Work required: Set down only these lines, exactly: the line containing "The height and" and all lines through the end of the data below. Omit pictures.

Data records:
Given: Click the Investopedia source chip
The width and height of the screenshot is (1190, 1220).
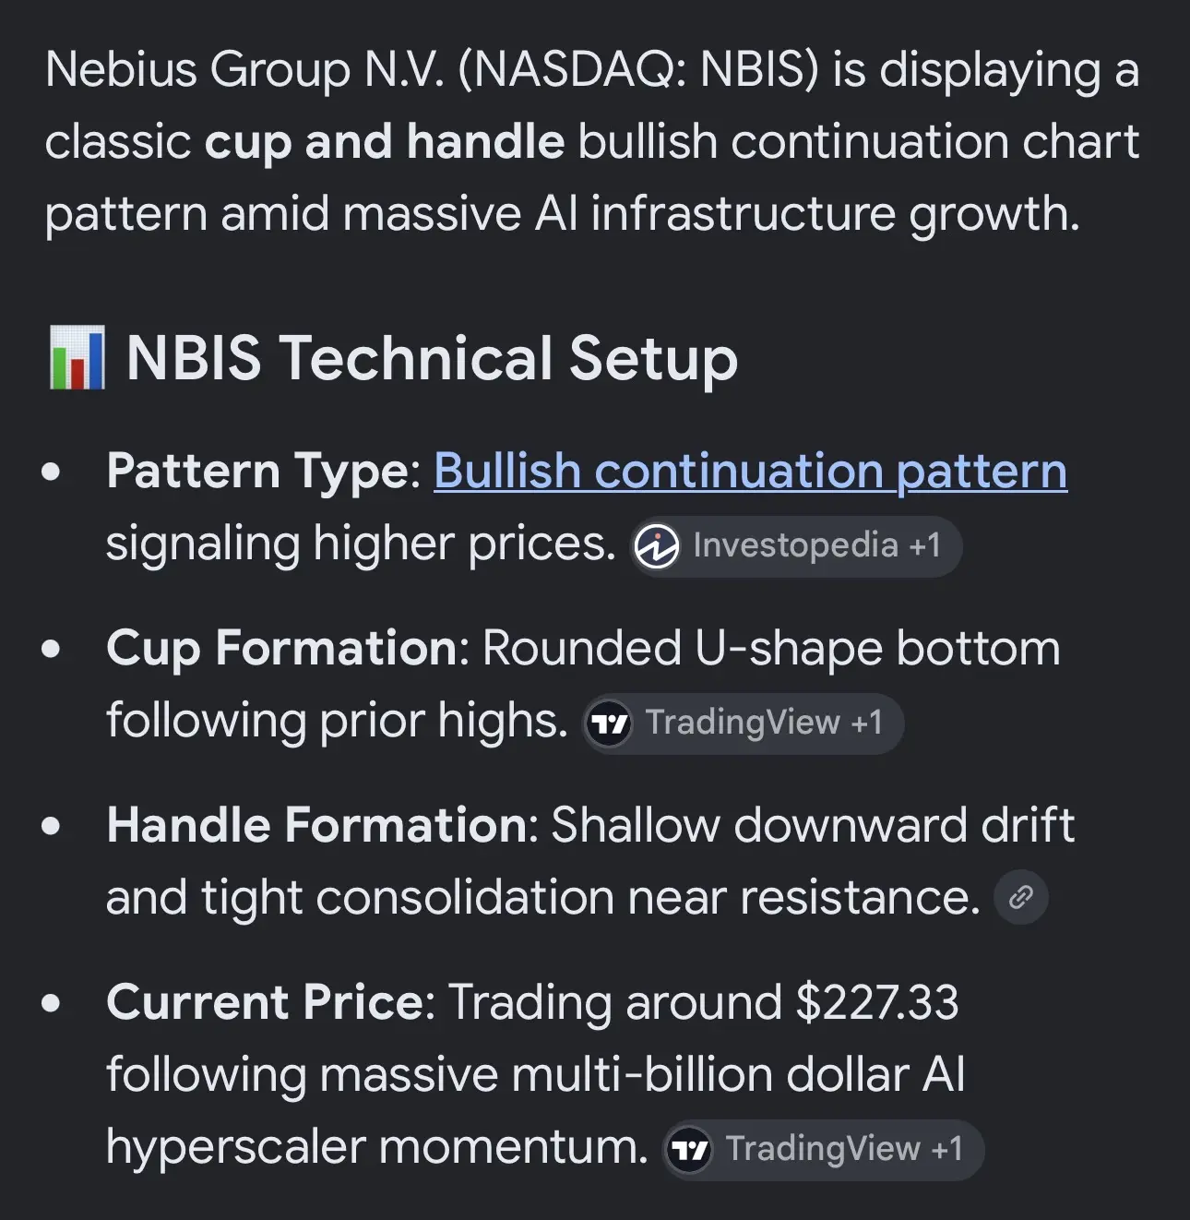Looking at the screenshot, I should [x=796, y=546].
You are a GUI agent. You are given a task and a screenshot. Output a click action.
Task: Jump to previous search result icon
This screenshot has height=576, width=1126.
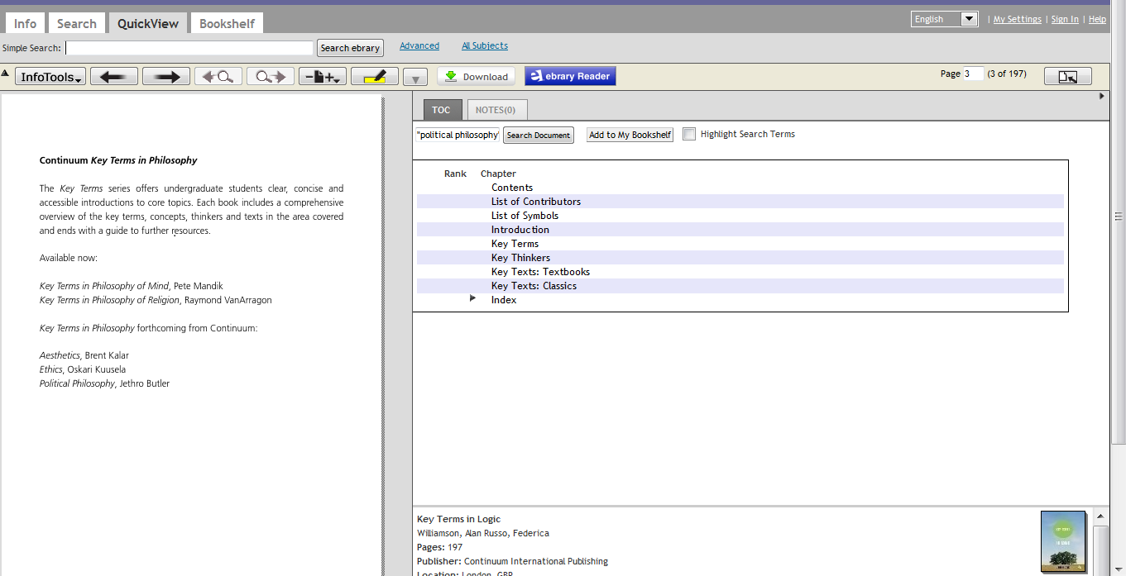click(218, 77)
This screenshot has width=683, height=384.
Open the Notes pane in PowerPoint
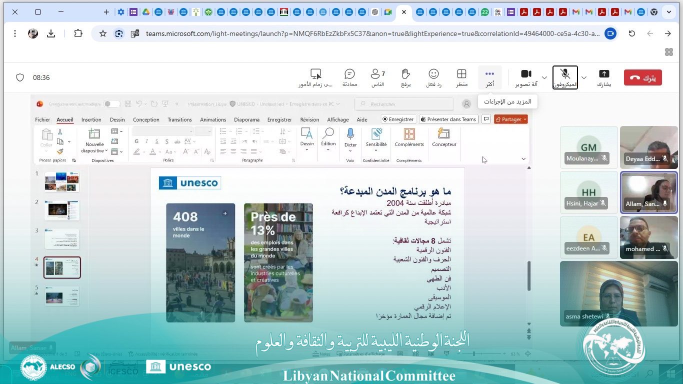coord(323,354)
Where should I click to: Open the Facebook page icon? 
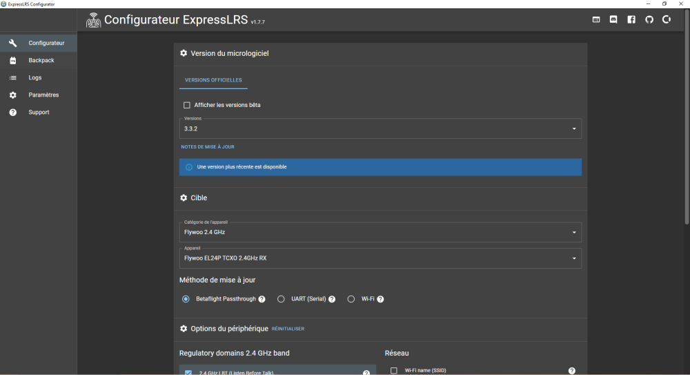click(631, 20)
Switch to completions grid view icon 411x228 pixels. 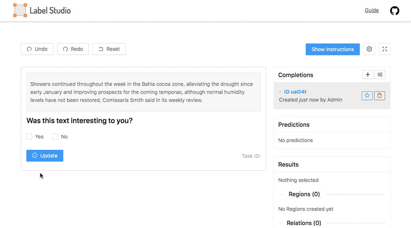click(x=380, y=75)
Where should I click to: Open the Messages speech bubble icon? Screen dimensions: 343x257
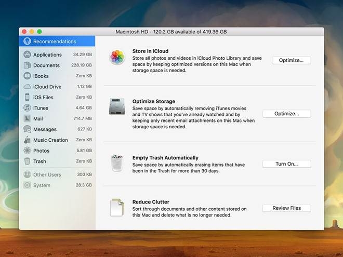pyautogui.click(x=27, y=129)
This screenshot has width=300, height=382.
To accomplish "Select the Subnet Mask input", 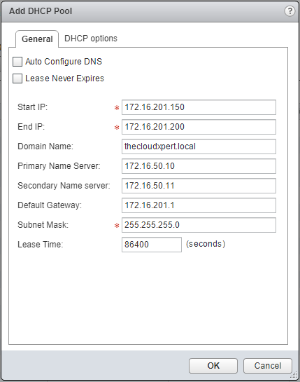I will click(199, 225).
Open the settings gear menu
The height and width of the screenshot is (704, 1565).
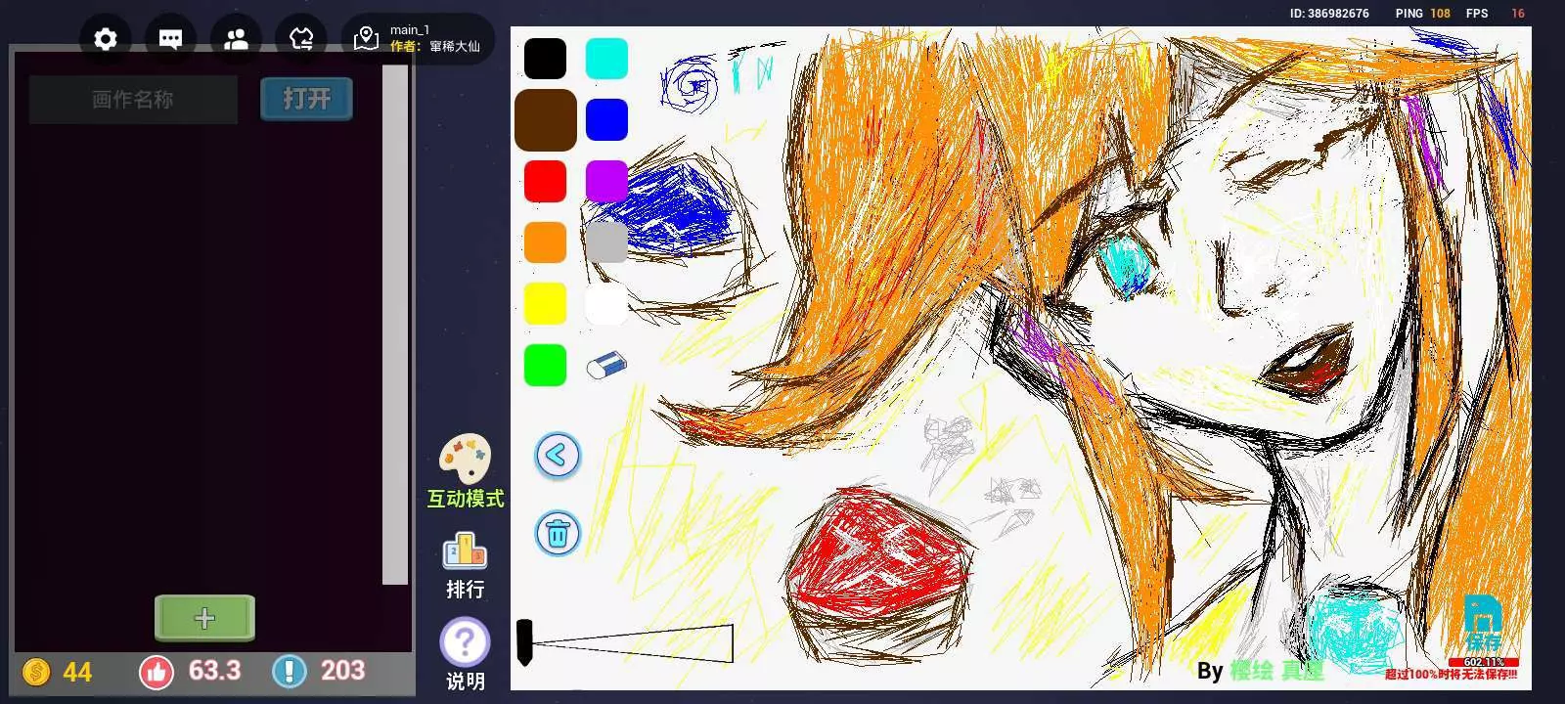(x=106, y=39)

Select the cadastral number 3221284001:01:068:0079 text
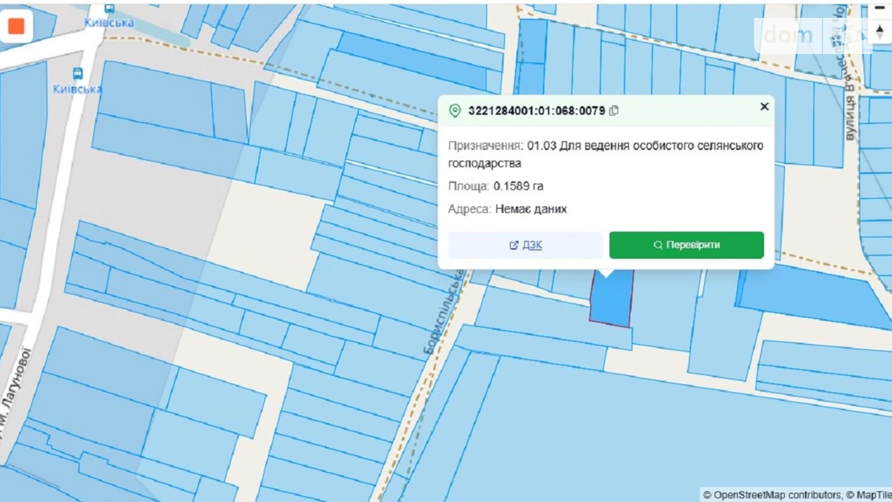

Written response:
The height and width of the screenshot is (704, 1565).
(x=106, y=39)

Select the cadastral number 3221284001:01:068:0079 text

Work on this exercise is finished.